Sunday, August 20, 2023

Stop with the Pyramid - Remembering is Sometimes "Higher" Than Understanding

As a teacher of 8th graders, I operate as a preparer - a trainer of students for high school.  They come to me as middle schoolers with middle school mindsets, but it is my job to morph them into high school students by the end of the year - mostly as it relates to study skills.  

They are used to pretty weak studying, and the techniques they have used in the past have brought them some degree of success due to the nature of the tests they have taken.  This is not a criticism of their K-7th grade teachers.  The tests they have been taking were age-appropriate, but they need to add tools to their toolbox.  While I devote some class time to giving study advice and test-taking advice, I also end up having a couple of dozen meetings with students after their first and second tests (and a few after the third when the ones who had thought it would go away if they ignored it realize that strategy isn't working).
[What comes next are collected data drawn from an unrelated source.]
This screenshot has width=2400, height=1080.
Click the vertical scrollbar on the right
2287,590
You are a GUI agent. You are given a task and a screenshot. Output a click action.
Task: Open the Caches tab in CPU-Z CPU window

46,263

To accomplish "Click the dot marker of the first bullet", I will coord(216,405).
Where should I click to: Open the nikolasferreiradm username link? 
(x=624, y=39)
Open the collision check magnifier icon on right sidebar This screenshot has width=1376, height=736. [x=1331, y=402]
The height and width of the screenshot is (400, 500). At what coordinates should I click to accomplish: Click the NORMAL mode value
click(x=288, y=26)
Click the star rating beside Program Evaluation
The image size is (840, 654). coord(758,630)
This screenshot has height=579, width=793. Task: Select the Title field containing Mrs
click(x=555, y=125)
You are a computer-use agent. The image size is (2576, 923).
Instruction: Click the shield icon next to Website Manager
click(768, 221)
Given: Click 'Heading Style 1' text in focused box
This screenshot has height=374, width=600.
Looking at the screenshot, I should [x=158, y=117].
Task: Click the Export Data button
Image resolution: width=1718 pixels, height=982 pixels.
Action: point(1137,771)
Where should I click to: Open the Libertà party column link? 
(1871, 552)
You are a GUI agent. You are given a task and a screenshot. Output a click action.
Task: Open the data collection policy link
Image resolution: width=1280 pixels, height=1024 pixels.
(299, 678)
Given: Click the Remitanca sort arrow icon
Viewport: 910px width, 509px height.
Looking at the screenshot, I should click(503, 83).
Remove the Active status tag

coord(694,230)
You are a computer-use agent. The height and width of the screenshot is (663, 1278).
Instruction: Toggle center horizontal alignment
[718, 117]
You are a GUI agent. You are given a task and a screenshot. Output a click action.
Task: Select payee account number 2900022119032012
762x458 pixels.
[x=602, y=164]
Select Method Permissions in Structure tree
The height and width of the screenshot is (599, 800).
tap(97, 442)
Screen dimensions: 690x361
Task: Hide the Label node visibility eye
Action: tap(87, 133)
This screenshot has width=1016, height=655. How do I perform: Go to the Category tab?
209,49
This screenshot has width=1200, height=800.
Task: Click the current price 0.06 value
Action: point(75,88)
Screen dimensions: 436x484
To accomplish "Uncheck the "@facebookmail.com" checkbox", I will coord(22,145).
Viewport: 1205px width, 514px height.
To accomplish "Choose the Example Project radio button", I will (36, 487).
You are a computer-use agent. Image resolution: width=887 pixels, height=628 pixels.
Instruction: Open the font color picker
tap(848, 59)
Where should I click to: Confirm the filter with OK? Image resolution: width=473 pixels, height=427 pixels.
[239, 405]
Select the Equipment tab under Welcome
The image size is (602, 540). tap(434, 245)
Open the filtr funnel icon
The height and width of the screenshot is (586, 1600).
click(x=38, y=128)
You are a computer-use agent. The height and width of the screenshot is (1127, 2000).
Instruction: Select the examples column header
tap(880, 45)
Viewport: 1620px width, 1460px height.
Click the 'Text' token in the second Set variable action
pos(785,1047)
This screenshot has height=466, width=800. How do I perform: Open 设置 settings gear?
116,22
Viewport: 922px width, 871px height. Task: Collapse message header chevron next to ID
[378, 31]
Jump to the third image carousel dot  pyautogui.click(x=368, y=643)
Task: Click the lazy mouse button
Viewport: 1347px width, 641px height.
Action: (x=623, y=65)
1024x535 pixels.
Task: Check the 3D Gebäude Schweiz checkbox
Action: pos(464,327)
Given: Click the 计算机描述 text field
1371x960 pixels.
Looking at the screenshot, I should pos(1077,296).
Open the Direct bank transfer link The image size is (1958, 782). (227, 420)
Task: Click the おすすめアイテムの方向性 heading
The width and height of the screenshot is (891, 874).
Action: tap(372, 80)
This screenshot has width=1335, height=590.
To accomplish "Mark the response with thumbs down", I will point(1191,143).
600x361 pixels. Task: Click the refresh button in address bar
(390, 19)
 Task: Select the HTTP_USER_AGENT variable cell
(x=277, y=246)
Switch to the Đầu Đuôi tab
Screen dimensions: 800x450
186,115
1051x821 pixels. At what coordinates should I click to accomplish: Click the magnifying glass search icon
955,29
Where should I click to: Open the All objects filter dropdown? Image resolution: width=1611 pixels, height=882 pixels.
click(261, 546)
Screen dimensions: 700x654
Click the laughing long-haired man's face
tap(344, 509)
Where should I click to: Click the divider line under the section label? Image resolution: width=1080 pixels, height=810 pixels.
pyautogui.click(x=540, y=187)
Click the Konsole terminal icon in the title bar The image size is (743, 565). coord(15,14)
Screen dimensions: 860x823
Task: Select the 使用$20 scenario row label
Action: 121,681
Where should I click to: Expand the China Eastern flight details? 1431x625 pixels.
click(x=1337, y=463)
During these meetings, I always start with the same question.  "What does studying look like for you?"  Ninety percent of the answers are, "I look over my notes" and "I re-read the chapter."  We talk about the ineffectiveness of that strategy and how their time would be better spent on retrieval practice.  I recommend flashcards as though I had stock in the index card companies.  Flashcards, however, are only good for what they are good for - information in which the answer is rather short.  So, this year, I added another question to this conversation.  "How do you prepare for the questions that are likely to be (or that your teacher has explicitly told you are) short answer or essay questions?"

Wow, did this question ever get me a lot of blank stares.  Most of the conversations sounded like this:

Me:  "Do you remember when I told you that this question about explaining inhaling and exhaling using Boyle's law would be on the test?"
Student:  "Kind of"
Me:  "Do you remember that I showed you the page number where it is explained and where the link to the video animation is?"
Student:  I guess

So, of course, we talk about the reason teachers tell you things and how, if I have gone to this much effort to make sure you have the resources to prepare for the question, you should take that seriously.  The most interesting conversation I had on this topic, though, came from a very conscientious student who did take the time to use her resources.  It sounded like this:

Me:  How did you prepare for the Boyle's Law/Breathing question?
Student:  I read the section and I watched the video you gave us.
Me:  Good start.  Did you do anything to make sure you remembered it?
Student:  I read it and I understood it.  I figured that would be enough.

That was a revealing answer, which I had never gotten before.  I asked a few more questions and advised her that next time, she should try writing out the answer like she would if it were on a test BEFORE she went and checked the video and the book page.  In other words, she should use the resources for feedback after retrieval.  Her answer then benefitted every student I met with afterward because I gave the same advice to them.

Later that week, I was relating this story to a colleague, and she said "That's interesting.  Understanding is considered a higher level thinking skill than remembering, but it didn't do her any good to understand it because she couldn't remember it."

If you aren't a teacher, you might not know the phrase "higher level thinking skill," but it comes from the misapplication of Benjamin Bloom's work.  He set out to identify different types of thinking.  His publishers put it into a pyramid diagram.  Teacher prep programs started using the diagram to press teachers into racing their way up to the top levels of the pyramid without recognizing that the lower levels are just as important and perhaps foundational.  (I like the wheel diagram to the left better because it doesn't imply a hierarchy.). You cannot engage in "higher level thinking" with things that are not in your brain.  If you can't remember it, it doesn't matter that you understood it.  If you can't remember it, you can't apply it, analyze it, or evaluate it.

Doug Lamov, author of Teach Like A Champion is a great Twitter follow.  Several weeks ago, he posted this.  "Retrieval Practice is the act of recalling previously encountered information into working memory, or conscious thinking. Brief spurts of Retrieval Practice help students solidify information in their long-term memories, and, importantly, understanding is not learning until it is encoded in long-term memory." 

Debates about pedagogy are everywhere - traditional v. progressive, explicit v. project-based, worked examples provided v. student-generated examples (a lot of ink has been spilled on these topics), but we would be wise to keep in mind Lamov's point.  It isn't learning until it is encoded in long-term memory.  So stop with the pyramid, and figure out what you want students to do with the knowledge they have.  It will guide your thinking about what is important to have memorized rather than make you look down on all memorization.